From: Andreas Strotmann <Strotmann@rrz.uni-koeln.de>
Date: Wed, 18 Jun 2003 16:21:44 +0200
Message-ID: <3EF07578.4020505@rrz.uni-koeln.de>
To: Stan Devitt <jsdevitt@stratumtek.com>
CC: www-math@w3.org

Stan,

I'm glad that I could help.

> A considerable number of the points you have raised
> have been driven by the need to explain how to
> deal properly with  bound variables,
> the domainofapplication, and its interaction with
> the other qualifiers. 

Yes, I realized that, too, and I think it was the sheer number of places 
that this cropped up that made me late for the second half of my 
comments.  I'm glad to hear that you have been able to address those 
points that I raised after the deadline, which were (almost?) all within 
this general topic.

> We have been somewhat constrained by the fact that
> the purpose of this revision of the specification to
> address errata and/or to clarify ambiguities, but
> within that context feel we have been able to make
> considerable strides in addressing all of your points.
> I think you will find that even the points you raised
> after the official close to last call have been addressed
> by the outcome. 

Yes, I think I realized a bit too late that a second edition somewhat 
constrains the changes you can make to the document. I hope you'll flag 
those changes that you didn't make because of this constraint to keep 
them active for the next fuller revision.

> Those which were clearly editorial will be marked
> as such below.  The discussions of the more substantive
> issues will either include text outlining the outcome
> of the discussion they provoked, or will refer to
> other messages where that discussion is provided. 

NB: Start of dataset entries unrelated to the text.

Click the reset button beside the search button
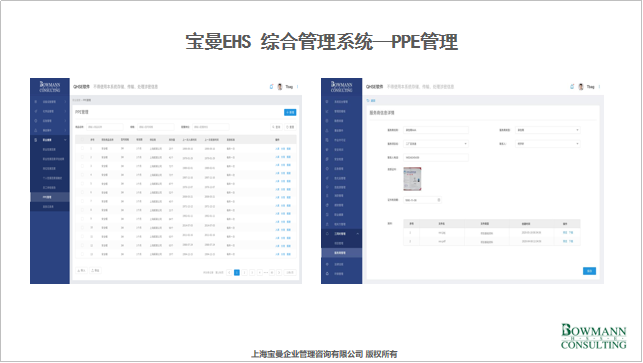Viewport: 643px width, 363px height. [x=290, y=127]
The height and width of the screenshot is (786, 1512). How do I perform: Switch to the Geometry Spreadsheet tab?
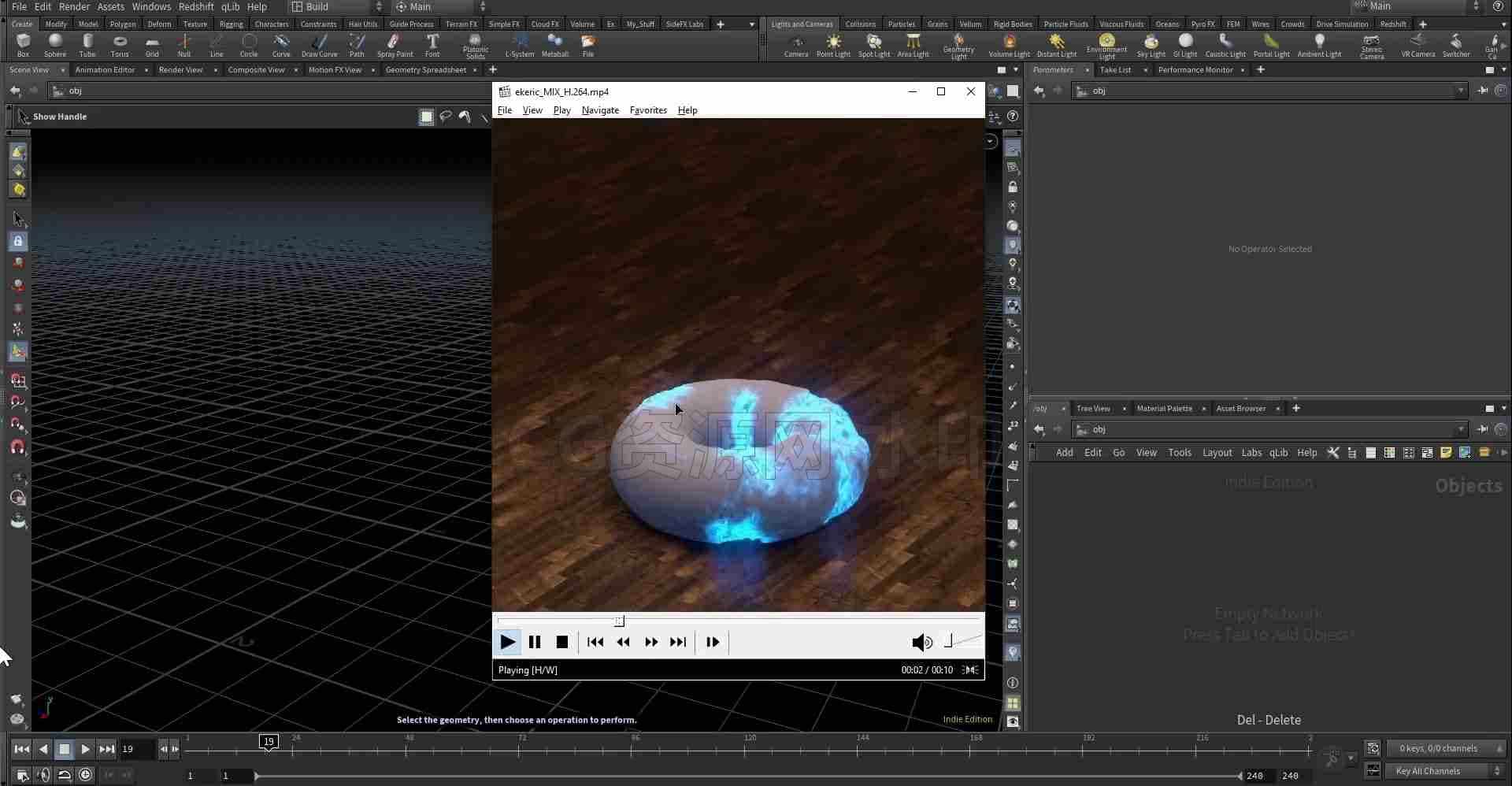426,70

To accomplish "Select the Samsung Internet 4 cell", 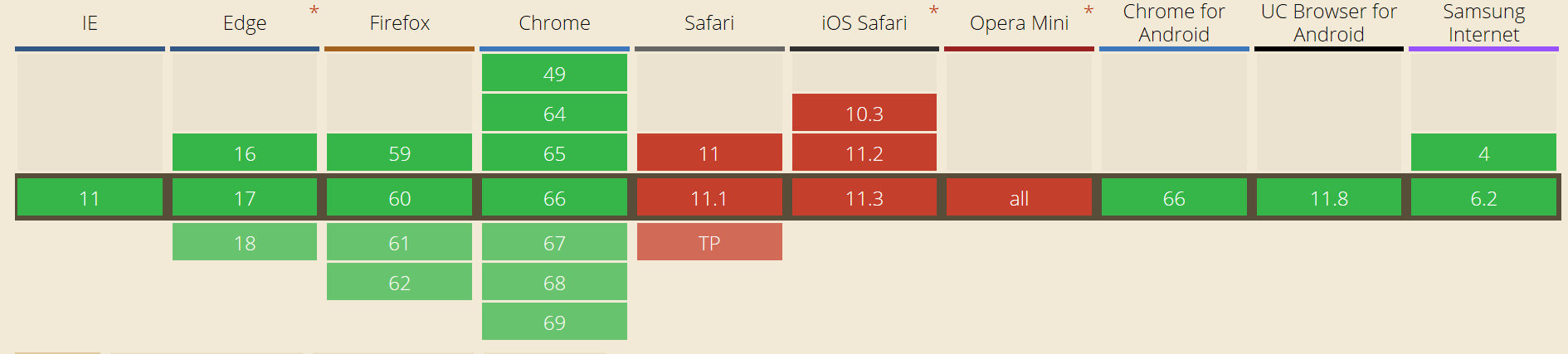I will coord(1483,153).
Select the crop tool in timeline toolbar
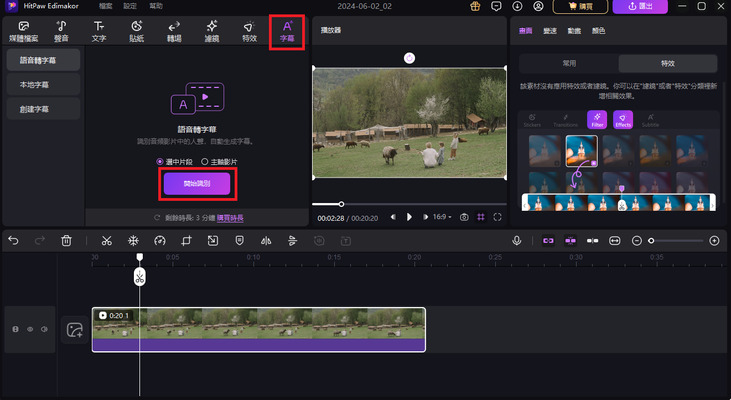Viewport: 731px width, 400px height. (186, 241)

There are some places where you provide only a very brief description of 
what you have done to address the issue, but note at the same time that 
the solution you came up with required a few non-obvious changes in 
other places. I would like to offer proofreading the fixes, too, just in 
case some inadvertant inconsistencies have cropped up -- I should have 
done that the last time you extended bvar on my request and the 
consistency issues I pointed out this time came up as a result.

> Once again, thank you for your time and effort.
> It has really helped.

> Stan Devitt 

You're welcome. It was my pleasure.

Below, there are two items that I did not see a response to, plus one 
item where I felt that the solution you described missed a crucial point 
that I had tried to make. A couple of minor questions that I'd be happy 
with any way they're answered, plus a few things that you say you will 
answer separately make up the balance of this follow-up.

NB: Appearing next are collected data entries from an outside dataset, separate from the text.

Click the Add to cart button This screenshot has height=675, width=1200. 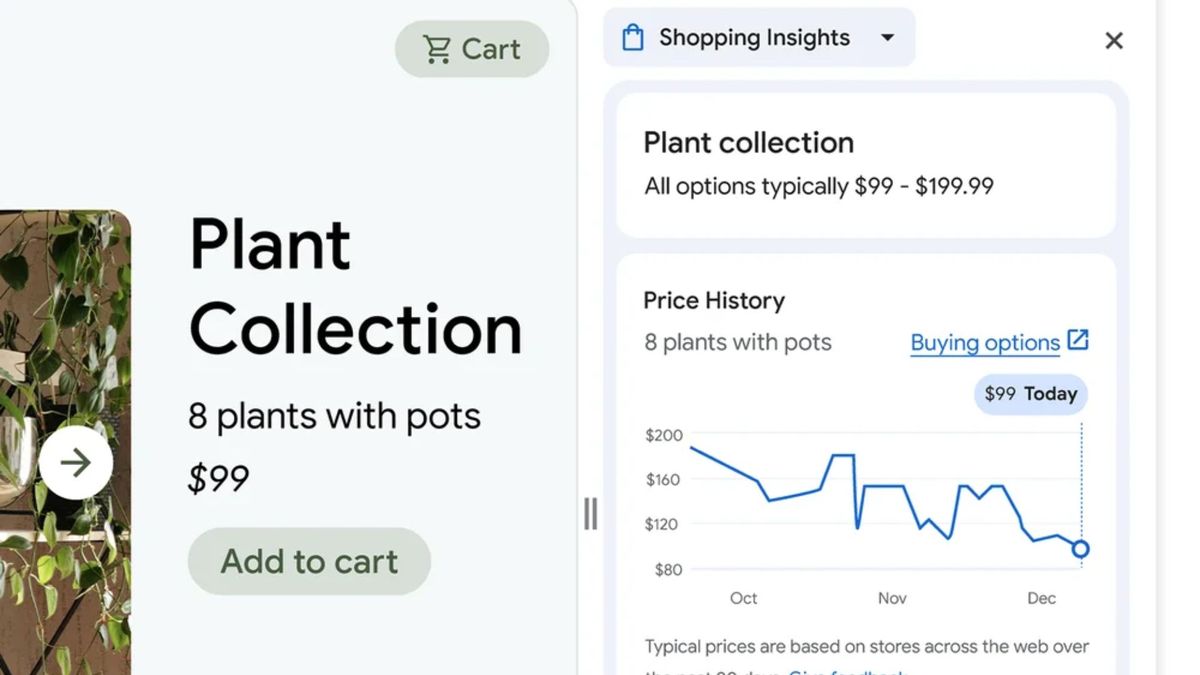point(308,561)
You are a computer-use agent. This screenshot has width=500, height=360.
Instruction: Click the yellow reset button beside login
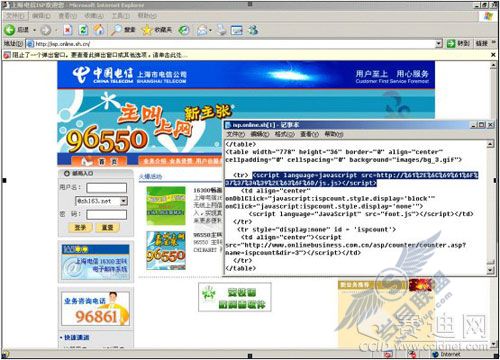(107, 227)
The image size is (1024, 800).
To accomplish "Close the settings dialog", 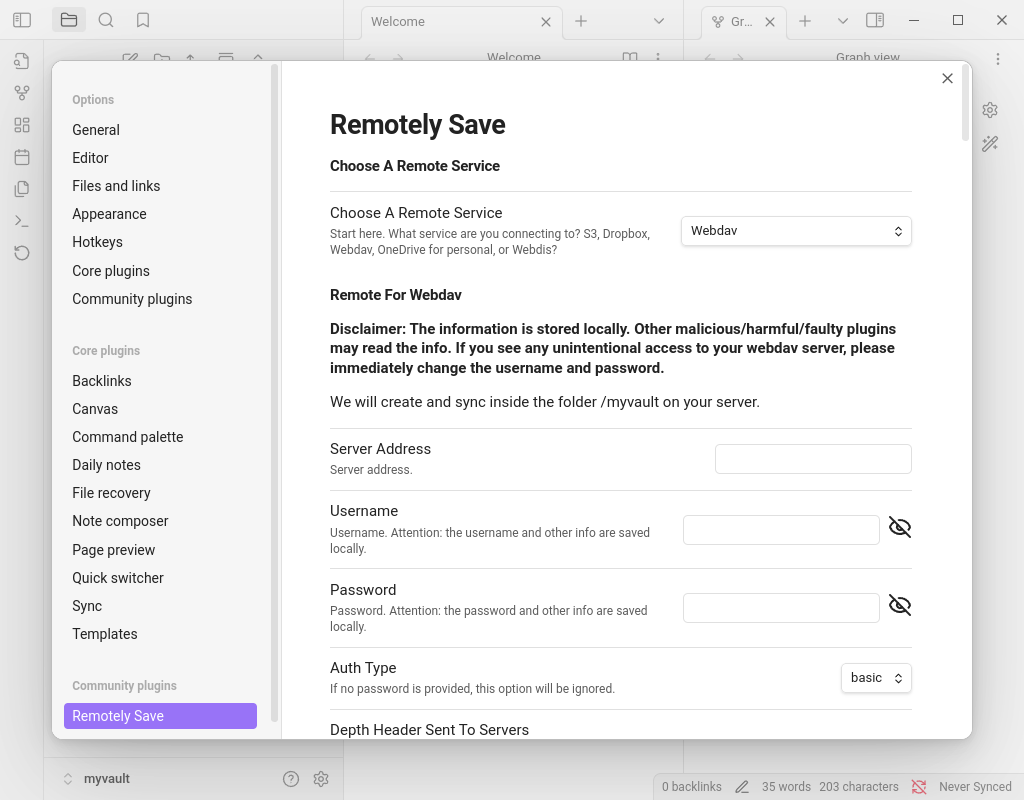I will click(x=948, y=79).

For all the rest (and there were lots!), you have done an excellent 
job.  Thanks!

 -- Andreas

>
>
> > From: Andreas Strotmann (Strotmann@rrz.uni-koeln.de)
> > Date: Thu, May 08 2003
> > Subject: errata and comments, chapters 2 and 4
>
>
>
> > 4.2.3.2
>
> > As mentioned earlier, I propose to deprecate the use of interval as a
> > qualifier. This would cause several changes in this section.
>
> The interval was retained as it is a natural way to represent
> intervals along a curve.  It makes it easier to come up with
> appropriate presentations instead of having to decipher a complicated
> domainofapplication expression.
>
> However, wording has been added to clarify that it is really an
> abbreviation for a suitable "domainofapplication". 

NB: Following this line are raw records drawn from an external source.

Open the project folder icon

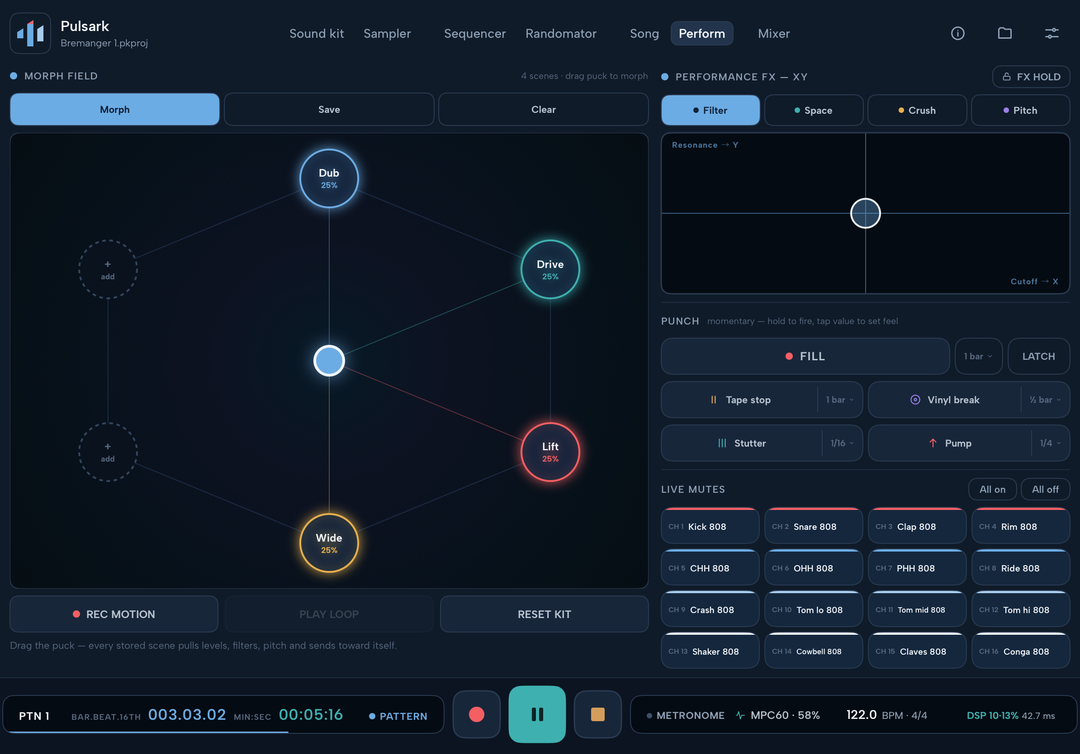click(1005, 33)
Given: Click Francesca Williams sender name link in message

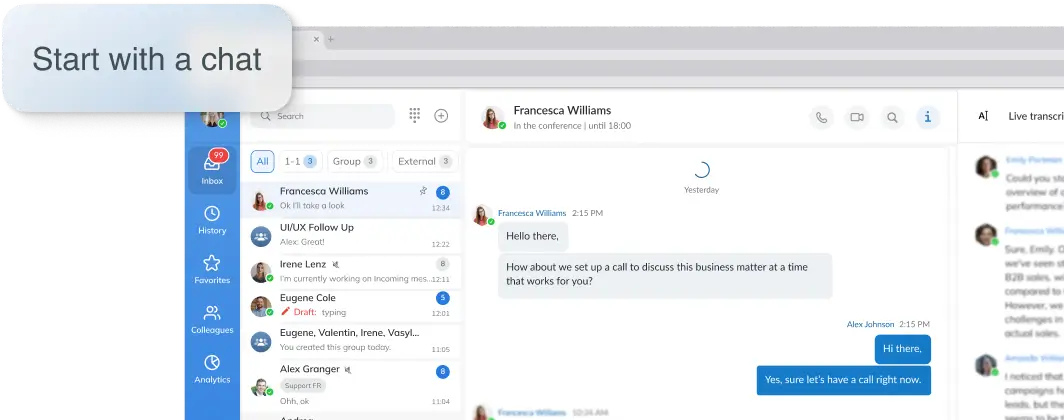Looking at the screenshot, I should [x=531, y=213].
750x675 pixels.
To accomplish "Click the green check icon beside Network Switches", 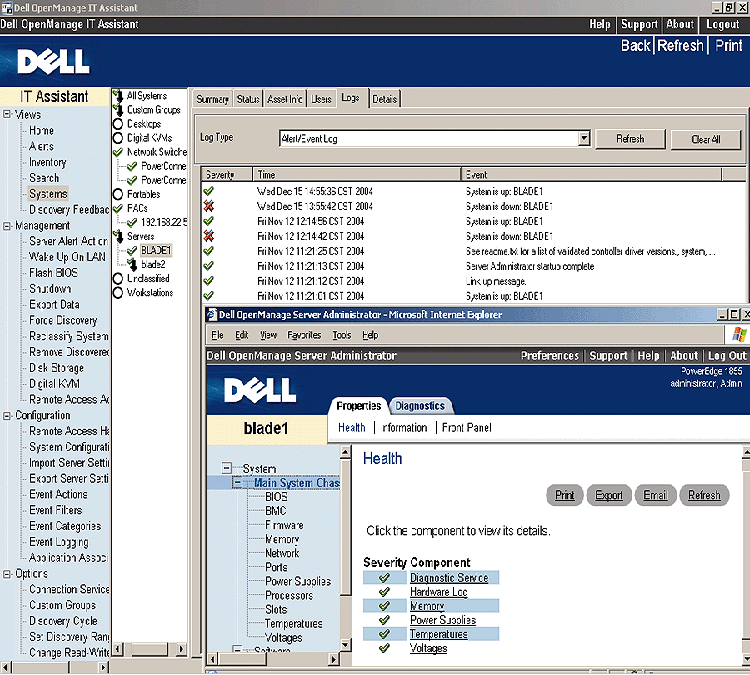I will pos(118,152).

This is a good thing to do as such, but doesn't address the real issue 
wrt. interval qualifiers vs. constructors that I had raised in earlier 
messages and that I was referring to here.

That issue is with *ambiguity*, which you mentioned in your response to 
me as the second main purpose of this second edition errors. There are 
cases imaginable (though admittedly rare in practice) where it may not 
be possible to disambiguate between a reading of an 
<interval>..</interval> as a constructor of an interval on the one hand 
and the reading of the same expression as a qualifier of the surrounding 
apply on the other. I think I posted examples earlier, and showed that 
these different readings lead to radically different semantics, which 
makes this a serious problem in my book.

One possible way to avoid this ambiguity is to deprecate one of these 
two uses, and since the interval qualifier can easily be replaced, 
that's the one I recommended for depracation. Also, this was my *only* 
reason for this recommendation - I was quite aware of the usefulness of 
these different ways of representing the domainofapplication concept.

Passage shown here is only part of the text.